Exercise objective - From the entries that follow, report every line in which "cell" occurs.

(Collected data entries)
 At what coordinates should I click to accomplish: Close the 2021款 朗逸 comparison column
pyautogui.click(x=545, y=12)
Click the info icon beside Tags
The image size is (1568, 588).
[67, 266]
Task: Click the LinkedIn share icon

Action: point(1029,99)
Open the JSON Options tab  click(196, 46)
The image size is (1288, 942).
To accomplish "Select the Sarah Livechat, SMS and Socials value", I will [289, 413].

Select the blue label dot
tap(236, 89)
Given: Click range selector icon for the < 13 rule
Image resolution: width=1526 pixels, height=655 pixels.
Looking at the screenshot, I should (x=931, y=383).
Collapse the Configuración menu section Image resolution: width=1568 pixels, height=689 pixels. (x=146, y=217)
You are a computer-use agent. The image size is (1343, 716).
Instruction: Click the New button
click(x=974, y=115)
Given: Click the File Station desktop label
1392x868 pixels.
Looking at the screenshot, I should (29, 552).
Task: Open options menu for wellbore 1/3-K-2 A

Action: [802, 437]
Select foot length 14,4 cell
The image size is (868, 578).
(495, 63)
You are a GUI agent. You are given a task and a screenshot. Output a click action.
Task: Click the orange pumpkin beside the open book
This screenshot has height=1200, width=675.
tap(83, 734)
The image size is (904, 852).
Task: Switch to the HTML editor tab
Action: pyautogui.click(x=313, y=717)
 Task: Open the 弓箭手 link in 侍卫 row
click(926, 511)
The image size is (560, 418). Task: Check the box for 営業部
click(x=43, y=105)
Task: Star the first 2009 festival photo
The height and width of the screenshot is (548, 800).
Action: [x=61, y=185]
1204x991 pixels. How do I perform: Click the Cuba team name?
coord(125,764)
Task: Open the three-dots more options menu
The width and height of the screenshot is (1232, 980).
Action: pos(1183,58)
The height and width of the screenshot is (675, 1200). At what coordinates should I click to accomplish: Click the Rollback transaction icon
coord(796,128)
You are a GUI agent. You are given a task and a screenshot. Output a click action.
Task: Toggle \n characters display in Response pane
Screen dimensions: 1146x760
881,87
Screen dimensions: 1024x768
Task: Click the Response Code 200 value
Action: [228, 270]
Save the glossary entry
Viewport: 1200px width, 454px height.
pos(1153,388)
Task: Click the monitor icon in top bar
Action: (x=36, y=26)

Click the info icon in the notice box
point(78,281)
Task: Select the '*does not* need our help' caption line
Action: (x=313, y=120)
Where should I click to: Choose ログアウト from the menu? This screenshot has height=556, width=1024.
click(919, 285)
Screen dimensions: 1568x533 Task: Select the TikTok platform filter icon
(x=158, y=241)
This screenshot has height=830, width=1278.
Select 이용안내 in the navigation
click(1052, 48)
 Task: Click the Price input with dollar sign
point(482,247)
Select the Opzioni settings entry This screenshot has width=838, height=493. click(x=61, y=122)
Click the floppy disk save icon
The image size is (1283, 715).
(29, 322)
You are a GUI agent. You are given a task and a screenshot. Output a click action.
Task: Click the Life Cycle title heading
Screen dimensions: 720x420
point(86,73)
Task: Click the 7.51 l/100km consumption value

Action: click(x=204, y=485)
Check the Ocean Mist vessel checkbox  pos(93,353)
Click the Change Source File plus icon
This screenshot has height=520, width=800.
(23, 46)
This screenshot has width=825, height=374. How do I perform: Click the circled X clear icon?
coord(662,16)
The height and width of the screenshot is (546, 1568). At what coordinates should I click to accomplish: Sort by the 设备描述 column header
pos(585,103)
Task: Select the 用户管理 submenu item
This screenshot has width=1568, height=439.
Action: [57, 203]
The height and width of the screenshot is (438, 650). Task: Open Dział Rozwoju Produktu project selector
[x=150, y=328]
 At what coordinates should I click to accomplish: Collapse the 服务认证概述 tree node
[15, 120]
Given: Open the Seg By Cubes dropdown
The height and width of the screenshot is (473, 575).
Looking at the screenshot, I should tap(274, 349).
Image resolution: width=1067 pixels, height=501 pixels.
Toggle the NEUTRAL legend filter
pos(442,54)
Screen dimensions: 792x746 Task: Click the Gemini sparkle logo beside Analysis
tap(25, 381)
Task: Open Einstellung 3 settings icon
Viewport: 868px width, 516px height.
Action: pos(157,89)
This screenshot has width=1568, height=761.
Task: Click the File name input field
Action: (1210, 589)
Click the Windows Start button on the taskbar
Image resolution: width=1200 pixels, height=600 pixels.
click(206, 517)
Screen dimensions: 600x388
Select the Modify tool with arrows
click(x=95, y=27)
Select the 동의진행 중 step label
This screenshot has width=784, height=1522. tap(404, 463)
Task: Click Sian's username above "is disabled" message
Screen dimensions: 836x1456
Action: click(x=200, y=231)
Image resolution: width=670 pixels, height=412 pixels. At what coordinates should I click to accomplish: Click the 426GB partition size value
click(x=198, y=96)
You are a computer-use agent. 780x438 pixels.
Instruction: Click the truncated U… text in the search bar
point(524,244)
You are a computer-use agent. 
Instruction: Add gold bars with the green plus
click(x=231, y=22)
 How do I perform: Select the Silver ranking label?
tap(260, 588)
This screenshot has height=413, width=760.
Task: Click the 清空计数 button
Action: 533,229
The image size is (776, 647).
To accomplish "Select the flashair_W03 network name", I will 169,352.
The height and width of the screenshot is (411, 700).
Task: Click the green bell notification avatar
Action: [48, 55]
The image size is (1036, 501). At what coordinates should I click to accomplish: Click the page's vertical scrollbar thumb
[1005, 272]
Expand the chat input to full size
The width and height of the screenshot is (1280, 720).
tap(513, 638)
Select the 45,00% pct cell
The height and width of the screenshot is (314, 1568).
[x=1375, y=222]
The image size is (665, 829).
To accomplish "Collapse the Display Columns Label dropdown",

Response -
Select foot length 14,4 cell
Select the 45,00% pct cell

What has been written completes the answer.